Depuis dix jours, l'aéroport de West Palm Beach, en Floride, porte officiellement le nom de «Donald J. Trump International Airport». Le site ne se trouve qu'à trois kilomètres de Mar-a-Lago, la somptueuse résidence du président.
Mais ce nouveau nom passe mal, très mal, auprès d'une partie des voyageurs, qui semblent désormais vouloir boycotter le tarmac. C'est ce que révèle un message interne de United Airlines, l'une des plus grandes compagnies aériennes de la planète.

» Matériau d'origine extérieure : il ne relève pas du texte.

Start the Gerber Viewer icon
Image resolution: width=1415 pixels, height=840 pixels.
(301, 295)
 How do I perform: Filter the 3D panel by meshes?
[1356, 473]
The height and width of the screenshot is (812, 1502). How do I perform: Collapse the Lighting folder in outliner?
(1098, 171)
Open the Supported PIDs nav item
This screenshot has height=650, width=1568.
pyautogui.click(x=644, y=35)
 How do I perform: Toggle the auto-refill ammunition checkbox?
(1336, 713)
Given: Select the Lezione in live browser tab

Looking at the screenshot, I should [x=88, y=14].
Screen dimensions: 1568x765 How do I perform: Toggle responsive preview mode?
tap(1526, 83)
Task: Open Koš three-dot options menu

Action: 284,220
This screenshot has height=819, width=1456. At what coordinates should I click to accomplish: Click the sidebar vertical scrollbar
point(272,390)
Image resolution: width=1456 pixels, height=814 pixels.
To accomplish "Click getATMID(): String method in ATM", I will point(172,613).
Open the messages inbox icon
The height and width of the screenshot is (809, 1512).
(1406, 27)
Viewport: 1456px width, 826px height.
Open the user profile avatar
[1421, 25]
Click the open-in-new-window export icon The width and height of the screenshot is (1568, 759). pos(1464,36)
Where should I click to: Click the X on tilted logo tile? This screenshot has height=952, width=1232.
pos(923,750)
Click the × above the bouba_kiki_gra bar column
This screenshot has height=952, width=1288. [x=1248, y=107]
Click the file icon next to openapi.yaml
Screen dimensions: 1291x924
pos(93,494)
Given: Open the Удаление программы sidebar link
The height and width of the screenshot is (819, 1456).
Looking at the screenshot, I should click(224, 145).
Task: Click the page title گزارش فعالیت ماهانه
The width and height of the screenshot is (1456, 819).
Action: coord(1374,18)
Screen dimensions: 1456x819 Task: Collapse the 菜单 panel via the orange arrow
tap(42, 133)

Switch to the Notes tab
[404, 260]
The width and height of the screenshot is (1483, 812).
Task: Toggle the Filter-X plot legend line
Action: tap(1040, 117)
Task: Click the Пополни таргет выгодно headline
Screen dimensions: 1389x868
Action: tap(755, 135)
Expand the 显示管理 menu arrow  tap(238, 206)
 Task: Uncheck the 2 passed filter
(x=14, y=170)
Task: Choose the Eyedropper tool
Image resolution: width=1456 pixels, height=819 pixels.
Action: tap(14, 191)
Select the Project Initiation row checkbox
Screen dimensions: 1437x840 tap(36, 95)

Dans ce document, révélé par le blog spécialisé Live and Let's Fly, la direction informait ses salariés du changement de nom de l'ancien Palm Beach International Airport. Les passagers qui refusaient de transiter par un site portant le nom de Trump devaient pouvoir modifier leur billet sans frais vers des destinations alternatives comme Fort Lauderdale ou Miami. Les employés disposaient même d'un code de langage précis pour gérer ces demandes sensibles.
«Mal formulé» et «incorrect»
Devant l'écho médiatique suscité par la fuite de ce document aux Etats-Unis, United Airlines a immédiatement fait marche arrière. Cette note interne était «mal formulée» et «inexacte», a réagi un porte-parole de la compagnie. Le mécontentement face au nom d’un aéroport ne sera finalement pas retenu comme motif de modification gratuite. La compagnie aérienne n’a toutefois pas contesté l’authenticité de la consigne.
Le changement de nom de l'aéroport n’est d’ailleurs pas tout à fait terminé: le 18 août prochain, le code à trois lettres de l’aéroport troquera son historique PBI pour DJT. Selon le journal Bild, le coût global de ce changement d'identité – incluant la signalétique et la communication – est estimé à 5,5 millions de dollars, soit près de 4,5 millions de francs suisses.